▸ **Work task**: From the first line of the entries down to the line with "This screenshot has width=761, height=467.", write out every line exactly; that last line counts, but pictures do not.

▸ **Source data**:
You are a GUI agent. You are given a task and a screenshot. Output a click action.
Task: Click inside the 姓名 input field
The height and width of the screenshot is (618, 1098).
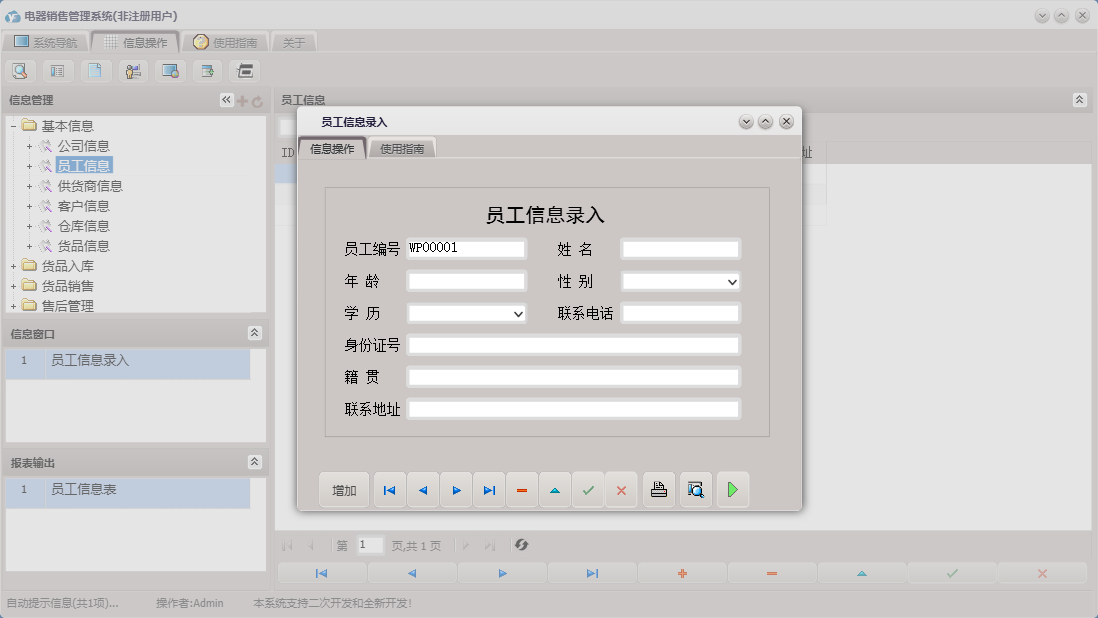[x=680, y=249]
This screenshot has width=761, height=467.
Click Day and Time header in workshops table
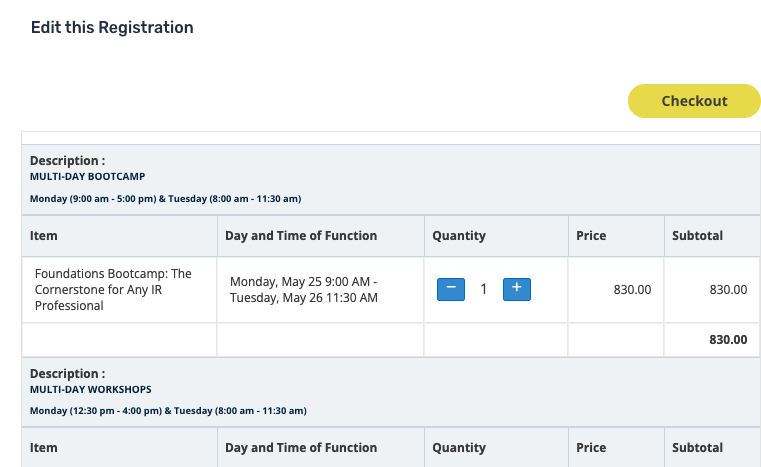[301, 448]
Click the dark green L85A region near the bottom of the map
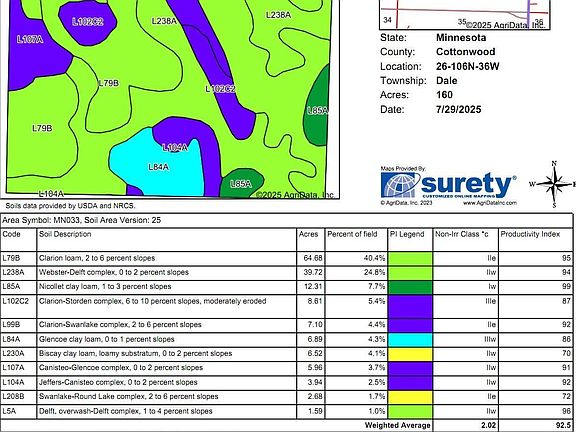 pyautogui.click(x=241, y=183)
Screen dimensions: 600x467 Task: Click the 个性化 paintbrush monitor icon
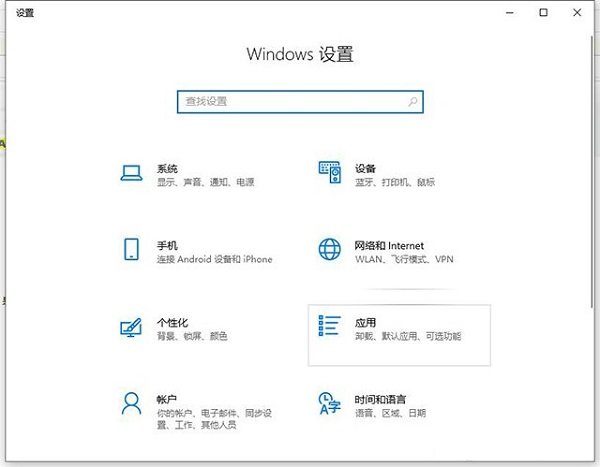click(131, 328)
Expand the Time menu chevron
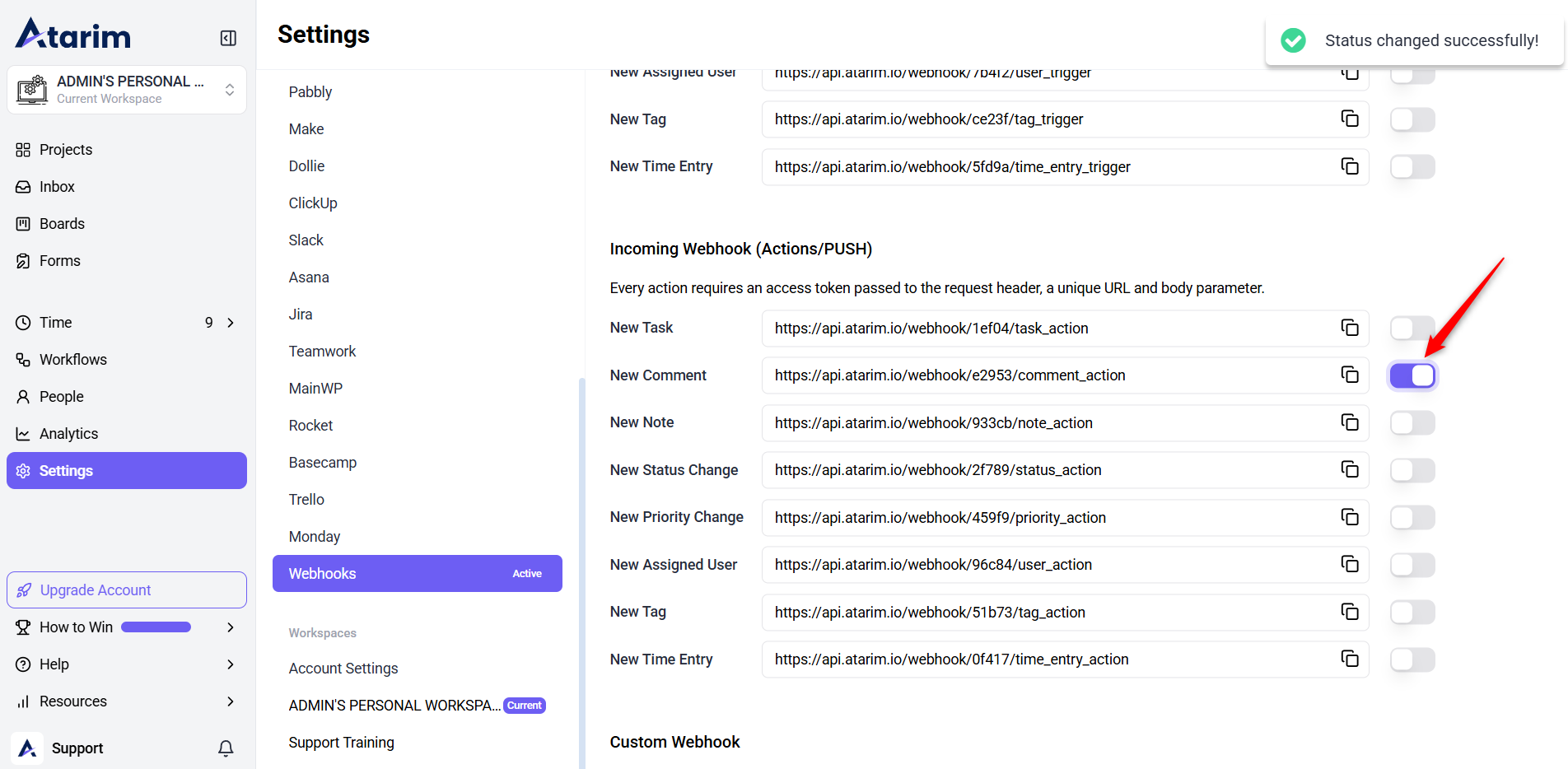 231,323
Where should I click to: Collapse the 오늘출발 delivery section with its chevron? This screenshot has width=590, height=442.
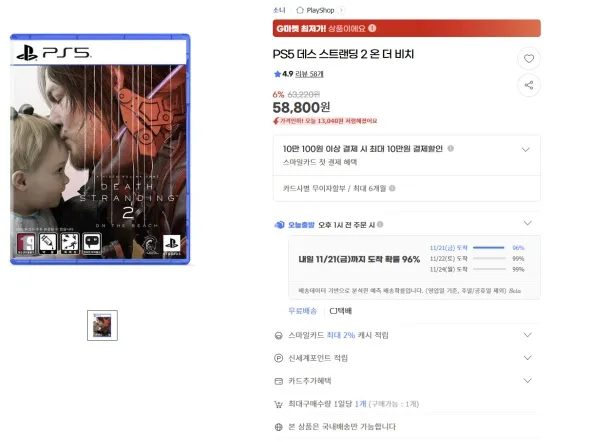tap(528, 223)

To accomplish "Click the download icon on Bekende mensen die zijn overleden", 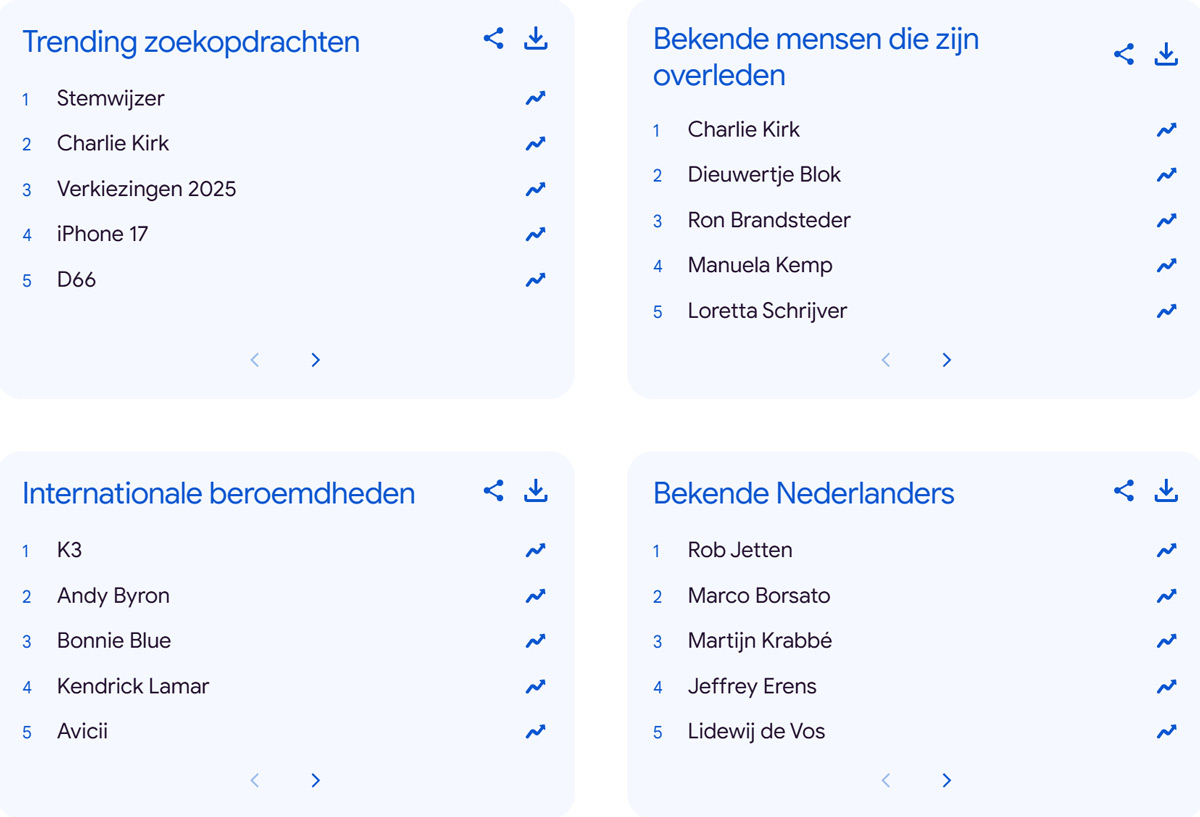I will tap(1166, 54).
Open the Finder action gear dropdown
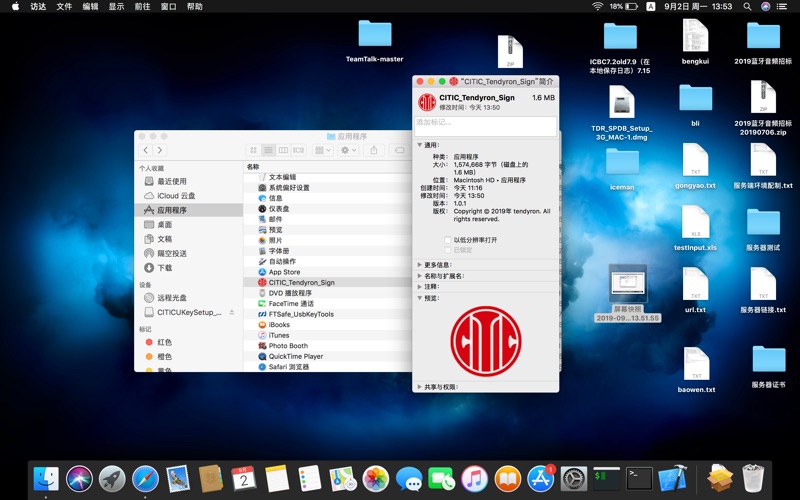Image resolution: width=800 pixels, height=500 pixels. (x=348, y=150)
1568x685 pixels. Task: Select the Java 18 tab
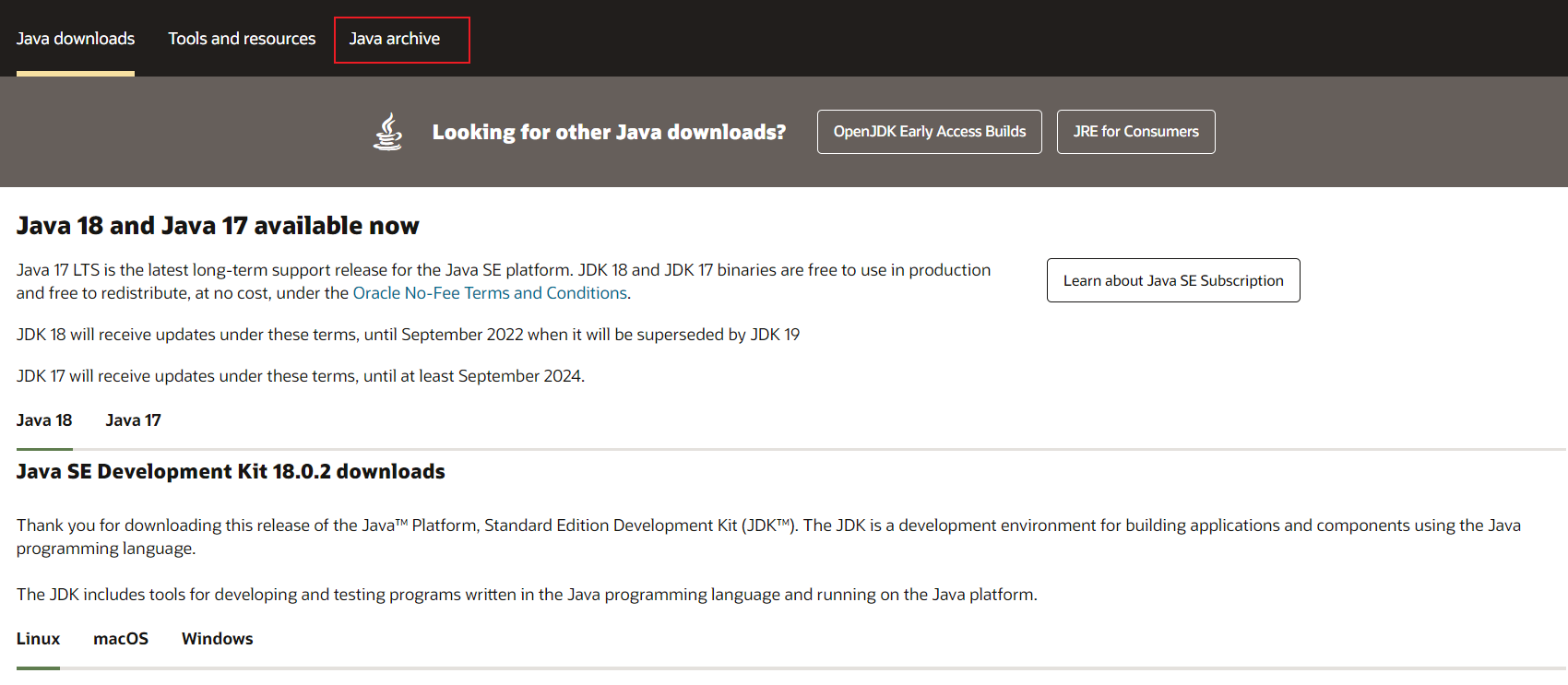[x=44, y=420]
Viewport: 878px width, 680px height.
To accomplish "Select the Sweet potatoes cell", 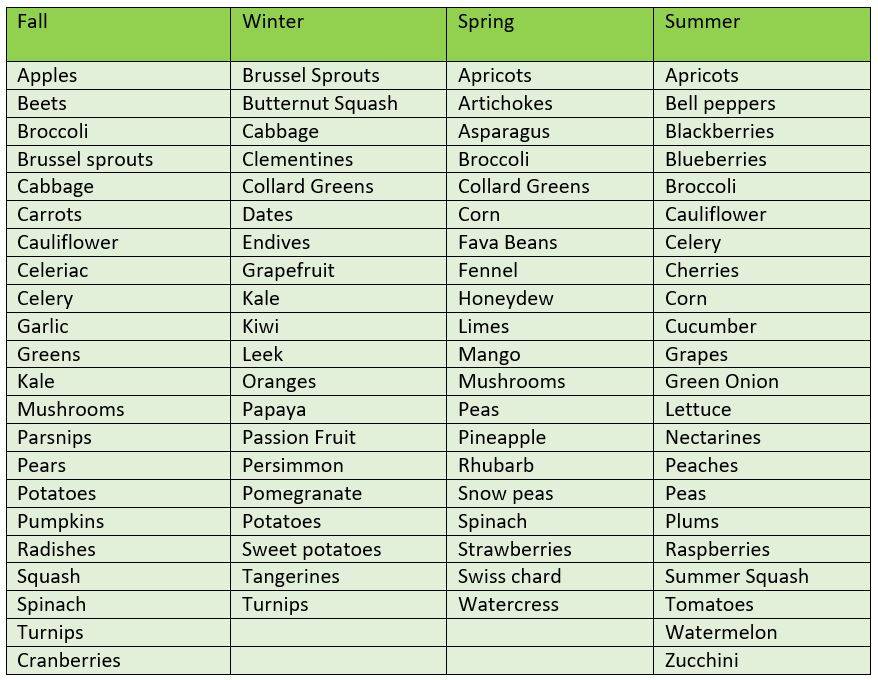I will tap(338, 549).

▸ **Solution for this exercise**:
You are a GUI agent. You are given a task and a screenshot. Output a click action.
Task: Click inside the 姓名 input field
The height and width of the screenshot is (618, 1098).
[x=680, y=249]
This screenshot has width=761, height=467.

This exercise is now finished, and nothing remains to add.